More Complicated Repairs
The repository for the fumes captured is a coal canister underneath the car. When the engine runs again, the canister is opened and the fumes go back into the engine to burn up. If the coal canister is old, it tends to fail and trigger a minor leak signal. Swapping out the canister with a new one or a replacement from a used parts supplier can solve the leak signal problem. If you know how to work on your car, you can replace it yourself. Otherwise, rely on a mechanic to do the repair.
The Guessing Game
If the issue is not the canister or the gas cap, and the leak is not evident, you will need to have a mechanic perform a diagnostic of the EECS. This involves pressurizing smoke into the system to see where it leaks out. Unless you have the right equipment at home, this repair is best left to a professional mechanic's shop. Unfortunately, finding the problem can require repeat tests, which drive up labor costs on repairs. The same goes for a faulty EECS sensor. Your system may be working fine, but a sensor may have gone bad. A mechanic will need to eliminate the problems one by one.
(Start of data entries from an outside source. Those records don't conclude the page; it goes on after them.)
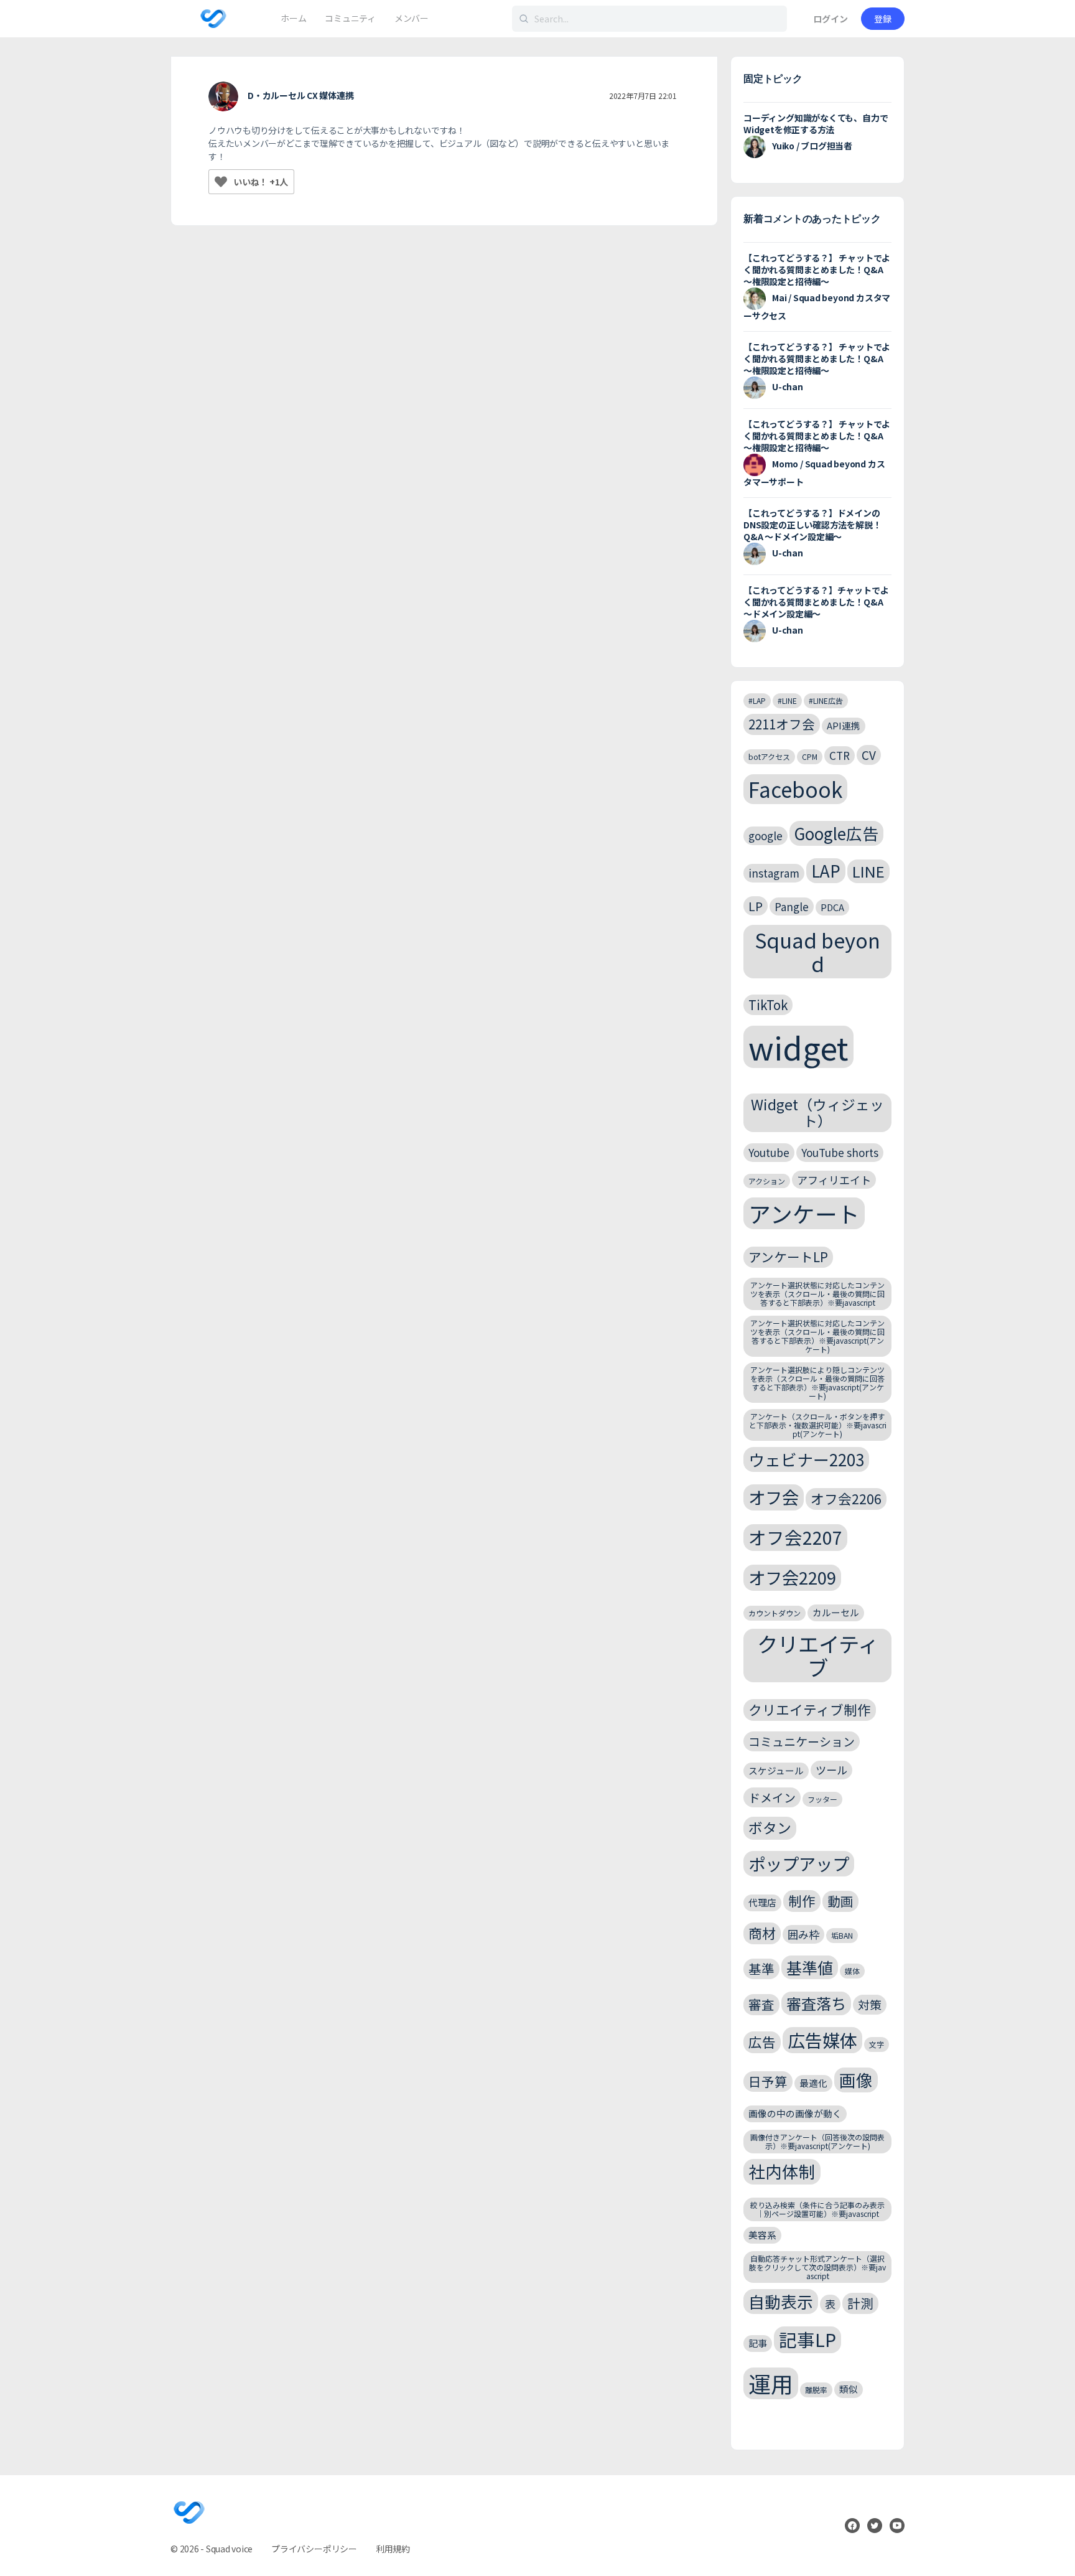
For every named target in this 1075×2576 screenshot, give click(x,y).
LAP (825, 870)
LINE (868, 871)
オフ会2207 (795, 1537)
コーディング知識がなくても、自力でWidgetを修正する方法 (815, 123)
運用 (770, 2383)
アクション (766, 1181)
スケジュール (776, 1770)
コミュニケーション (801, 1741)
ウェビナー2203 (806, 1459)
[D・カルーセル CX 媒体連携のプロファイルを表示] (223, 96)
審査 (761, 2004)
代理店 (762, 1902)
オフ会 (773, 1496)
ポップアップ (798, 1863)
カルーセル (835, 1612)
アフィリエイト (834, 1179)
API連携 (843, 725)
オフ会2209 (792, 1577)
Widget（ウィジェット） (817, 1112)
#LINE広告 (826, 700)
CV (869, 754)
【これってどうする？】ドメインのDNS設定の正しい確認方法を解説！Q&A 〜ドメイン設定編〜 (812, 525)
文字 (876, 2044)
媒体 (852, 1970)
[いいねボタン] (221, 181)
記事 (757, 2342)
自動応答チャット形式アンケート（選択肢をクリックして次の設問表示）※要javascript (817, 2267)
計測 (860, 2302)
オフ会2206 (846, 1498)
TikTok (768, 1004)
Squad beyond (817, 951)
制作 (802, 1900)
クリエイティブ (817, 1655)
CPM (809, 756)
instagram (773, 873)
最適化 (813, 2082)
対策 (870, 2004)
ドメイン (772, 1797)
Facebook (795, 789)
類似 (848, 2389)
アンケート (804, 1213)
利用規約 (393, 2548)
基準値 (809, 1967)
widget (798, 1047)
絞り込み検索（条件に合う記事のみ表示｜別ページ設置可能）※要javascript (817, 2209)
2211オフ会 (781, 723)
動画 (840, 1900)
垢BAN (842, 1935)
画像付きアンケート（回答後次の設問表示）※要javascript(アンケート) (817, 2141)
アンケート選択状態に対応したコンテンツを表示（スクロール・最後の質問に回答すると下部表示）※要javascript (817, 1294)
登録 (882, 18)
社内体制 (782, 2171)
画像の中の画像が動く (795, 2113)
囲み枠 (803, 1934)
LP (755, 905)
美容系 (762, 2234)
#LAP (757, 700)
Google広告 (836, 833)
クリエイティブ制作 (809, 1709)
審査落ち (816, 2003)
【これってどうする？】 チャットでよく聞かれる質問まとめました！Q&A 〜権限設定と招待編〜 (816, 269)
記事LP (807, 2339)
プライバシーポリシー (314, 2548)
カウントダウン (774, 1613)
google (765, 835)
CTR (839, 755)
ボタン (769, 1827)
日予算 (768, 2081)
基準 (761, 1968)
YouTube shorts (839, 1152)
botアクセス (769, 756)
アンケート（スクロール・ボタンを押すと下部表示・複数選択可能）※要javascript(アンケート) (818, 1425)
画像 (856, 2080)
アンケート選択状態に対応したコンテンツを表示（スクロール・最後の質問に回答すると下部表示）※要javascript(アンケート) (817, 1336)
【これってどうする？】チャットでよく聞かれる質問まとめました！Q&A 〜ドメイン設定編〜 (815, 602)
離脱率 (816, 2389)
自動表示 (780, 2301)
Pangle (792, 906)
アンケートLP (788, 1256)
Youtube (768, 1152)
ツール (831, 1769)
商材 (762, 1932)
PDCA (832, 907)
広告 (762, 2041)
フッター (822, 1799)
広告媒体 (822, 2040)
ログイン (830, 18)
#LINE (787, 700)
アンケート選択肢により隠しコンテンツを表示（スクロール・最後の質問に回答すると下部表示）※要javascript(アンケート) (817, 1382)
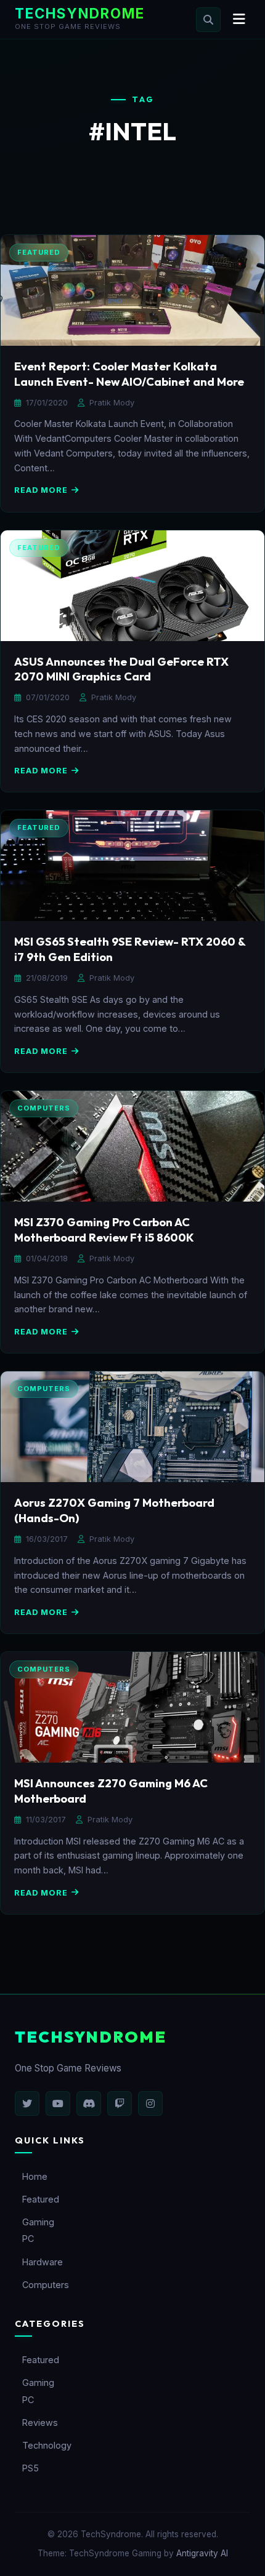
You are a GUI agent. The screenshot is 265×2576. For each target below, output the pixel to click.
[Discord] (88, 2103)
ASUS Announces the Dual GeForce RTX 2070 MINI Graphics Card (121, 669)
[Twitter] (27, 2103)
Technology (46, 2445)
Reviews (40, 2422)
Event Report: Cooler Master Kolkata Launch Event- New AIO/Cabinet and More (129, 374)
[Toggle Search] (208, 19)
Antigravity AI (202, 2553)
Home (34, 2176)
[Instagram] (150, 2103)
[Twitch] (119, 2103)
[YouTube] (58, 2103)
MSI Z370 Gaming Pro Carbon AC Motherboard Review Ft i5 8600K (104, 1230)
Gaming (38, 2222)
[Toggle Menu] (239, 19)
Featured (40, 2199)
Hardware (42, 2262)
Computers (45, 2284)
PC (28, 2238)
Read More (41, 490)
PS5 (30, 2468)
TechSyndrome (80, 13)
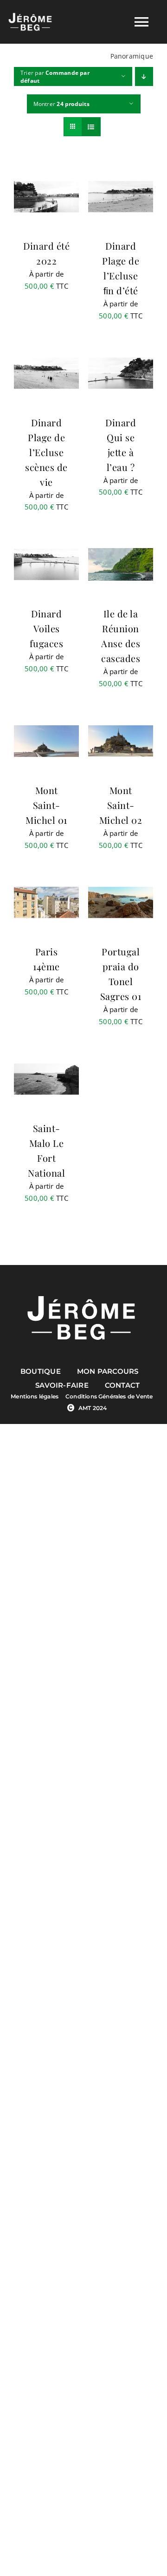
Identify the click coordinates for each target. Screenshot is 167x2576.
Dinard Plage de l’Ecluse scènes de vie (46, 452)
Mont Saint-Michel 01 (46, 805)
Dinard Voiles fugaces (47, 628)
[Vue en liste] (91, 127)
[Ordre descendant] (144, 76)
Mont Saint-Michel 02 (120, 805)
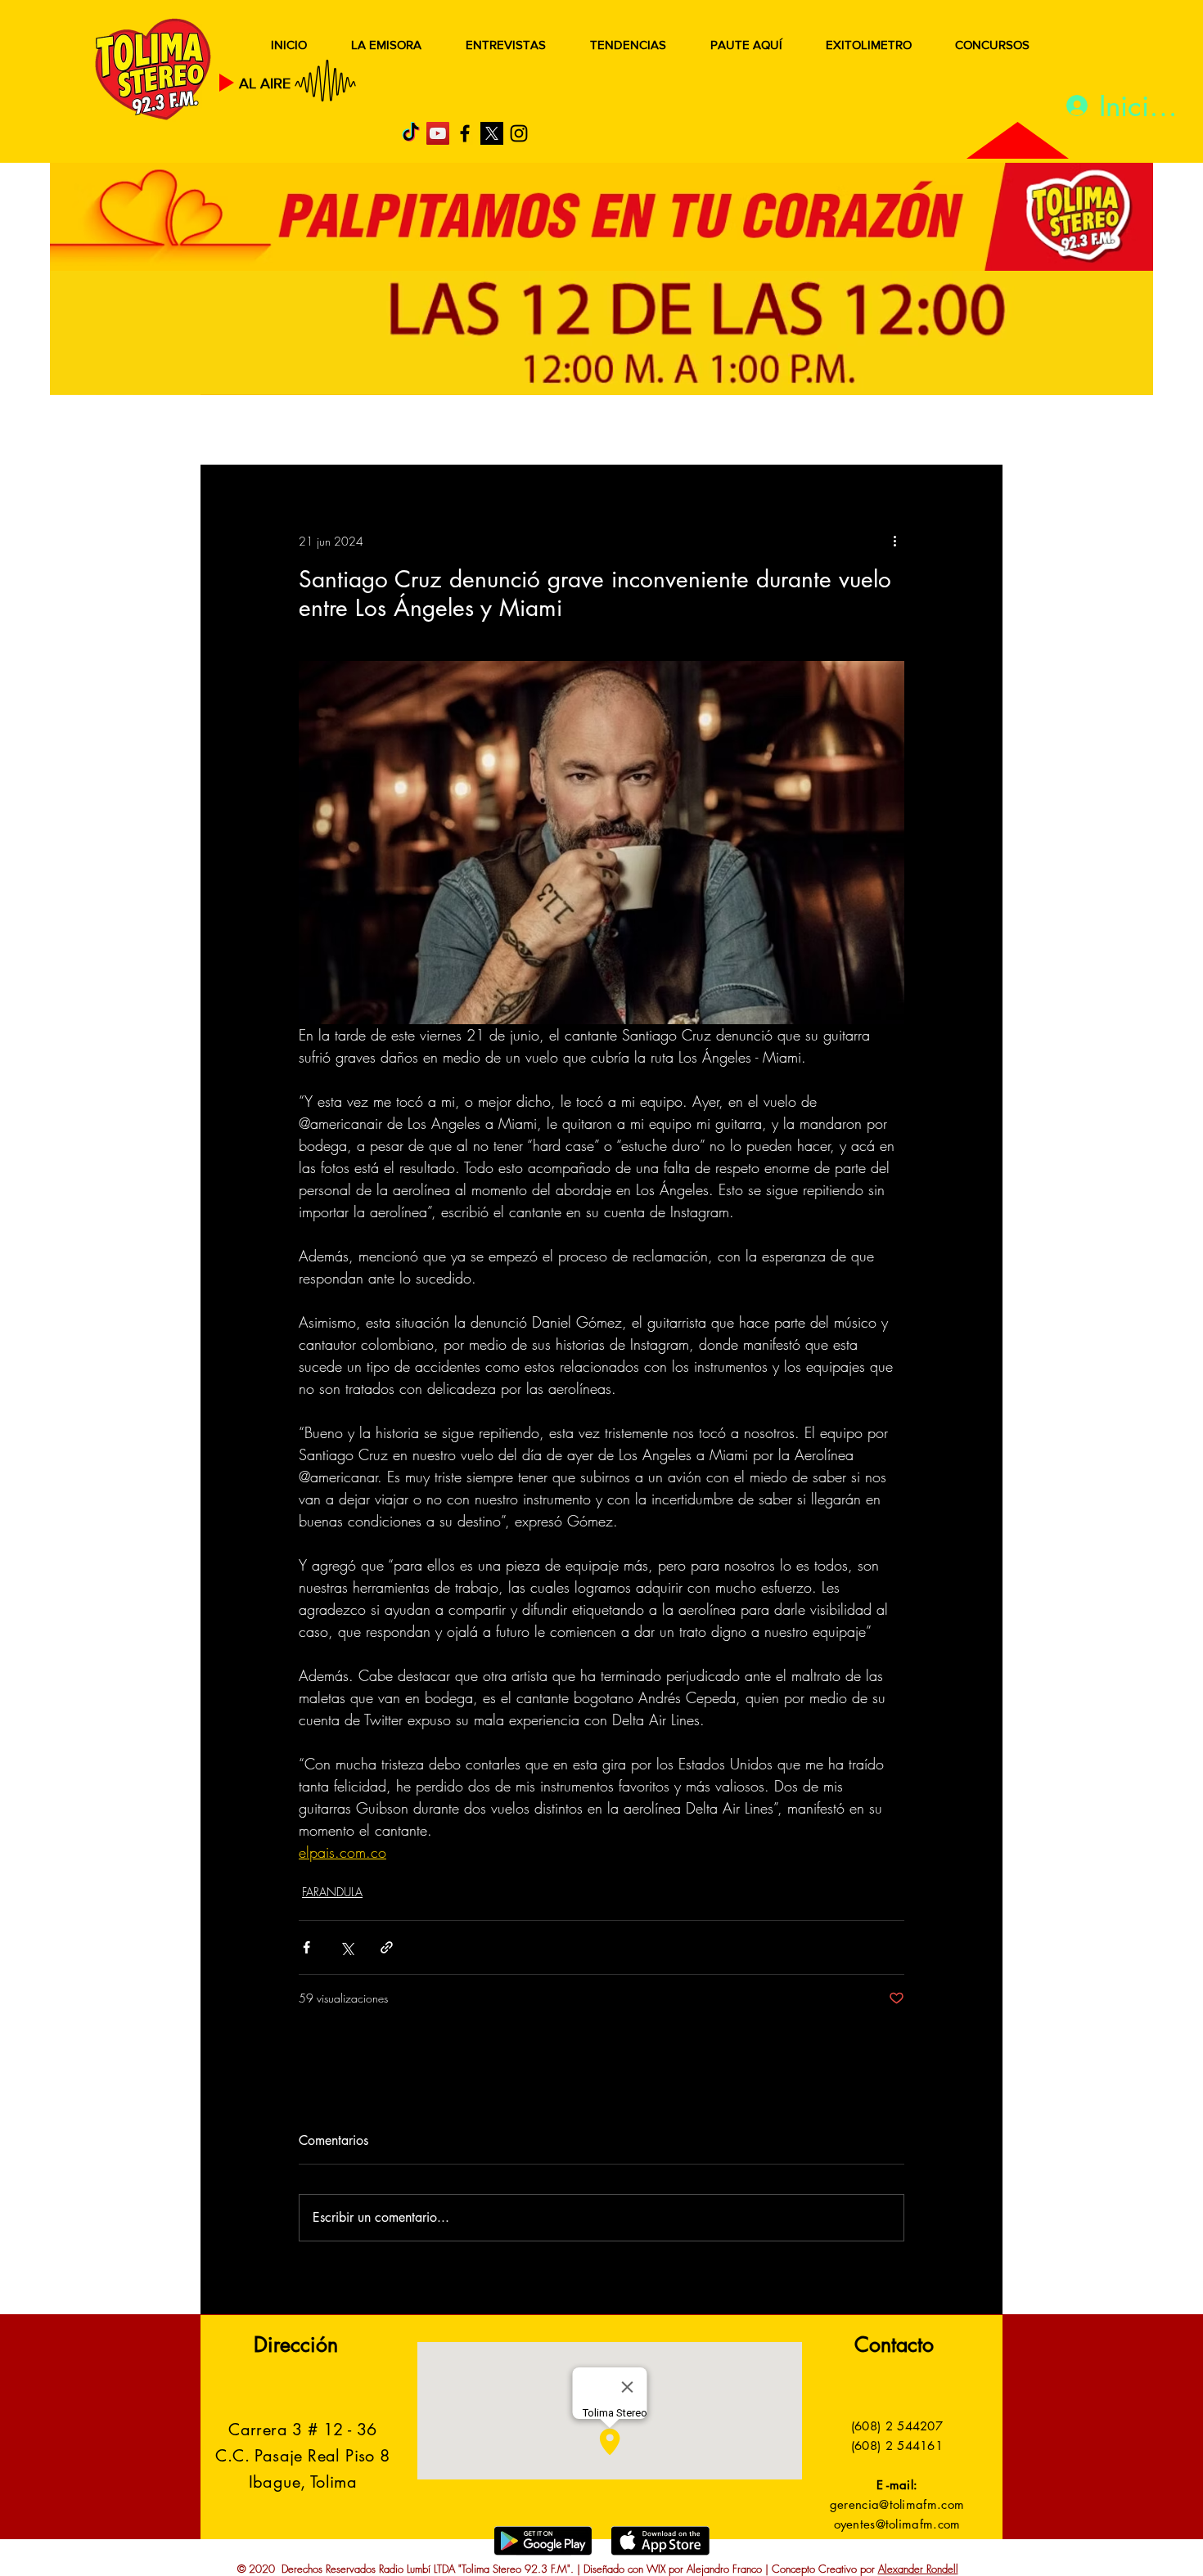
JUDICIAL (537, 431)
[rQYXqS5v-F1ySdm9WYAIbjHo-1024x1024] (491, 133)
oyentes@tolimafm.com (897, 2524)
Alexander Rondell (918, 2568)
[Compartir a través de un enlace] (386, 1947)
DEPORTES (438, 431)
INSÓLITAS (753, 431)
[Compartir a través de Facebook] (306, 1947)
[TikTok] (410, 133)
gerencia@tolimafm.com (897, 2504)
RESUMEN (253, 431)
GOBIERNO (641, 431)
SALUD (345, 431)
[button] (965, 431)
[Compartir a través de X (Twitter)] (346, 1947)
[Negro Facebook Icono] (464, 133)
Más (838, 431)
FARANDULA (332, 1891)
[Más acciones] (894, 541)
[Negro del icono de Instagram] (518, 133)
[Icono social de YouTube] (437, 133)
Ultimately, your car can perform fine without the EECS being repaired, but your "check engine" light will turn on every time you start your car. If you have a code reader, you can confirm the signal and just wipe the code. It can be an annoying task every startup, but it only takes a minute to perform. It is necessary to check, though; otherwise your "check engine" light may be signaling a different problem and you won't know what it is. This option may work for a while until you save up the funds for the professional repair.